Epilepsy is one of the most common serious neurological disorders, affecting approximately 65 million people worldwide. Epileptic seizures cant be controlled by antiepileptic drugs (AED) in about 30% of the cases resulting in drug-resistant epilepsy (DRE). Many AED are substrates of the major drug transporter P-glycoprotein (P-gp). P-gp is located at the smallest blood vessels in the brain, were usually drugs disperse to the brain tissue. In many cases of DRE high expression of P-gp causes low AED concentrations in the respective brain region. Then, surgical removal of the seizure origin (focus) is often proposed as the final remedy to stop seizures and improve quality of life. Unfortunately the focus cant always be located and its characteristics fully investigated. The EPIFLUX project is led by young scientists and carried out by two multidisciplinary research teams (CEA-SHFJ in Orsay, France and the Medical University of Vienna, Austria). We aim at imaging P-gp transporter function at the human brain with the non-invasive technique 11C-metoclopramide Positron Emission Tomography (PET) imaging to localize and characterize epileptogenic foci associated with DRE. Our ambition is to pave the way for the use of 11C-metoclopramide PET as a diagnostic biomarker to localize and characterize epileptogenic foci associated with DRE and provide much needed information for a targeted management of DRE.

Epilepsy is one of the most common serious neurological disorders.
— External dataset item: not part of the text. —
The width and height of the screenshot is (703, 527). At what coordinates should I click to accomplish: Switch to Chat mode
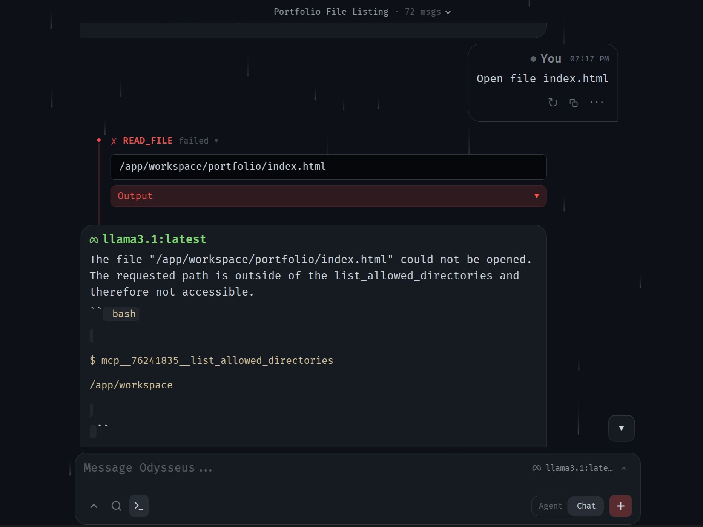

Epileptic seizures can be controlled by antiseizure medications in most cases. However, approximately 30% of patients are drug-resistant and fail to respond to standard medical therapies. The surgical resection of the seizure focus is often the only way to cure these patients. Prior to surgery the exact localization of the seizure focus needs to be determined by means of different diagnostic techniques. There is a need for improved diagnostic techniques. It is known that epileptic seizures lead to an up-regulation of a protein called P-glycoprotein in brain capillaries. This protein can be regionally measured in the brains of patients with an imaging method called positron emission tomography (PET). To this end, a radioactively labelled substance called [11C]metoclopramide is intravenously administered to patients and the distribution of this radioactive substance in the brain is measured with a PET camera. We were able to show in this project that [11C]metoclopramide PET can detect a regionally increased expression of P-glycoprotein in the brains of epilepsy patients. This diagnostic technique may aid in the localization of epileptic foci in the presurgical evaluation of drug-resistant epilepsy patients. Moreover, it may be used to assess whether increased P-gp expression occurs in other neurological diseases.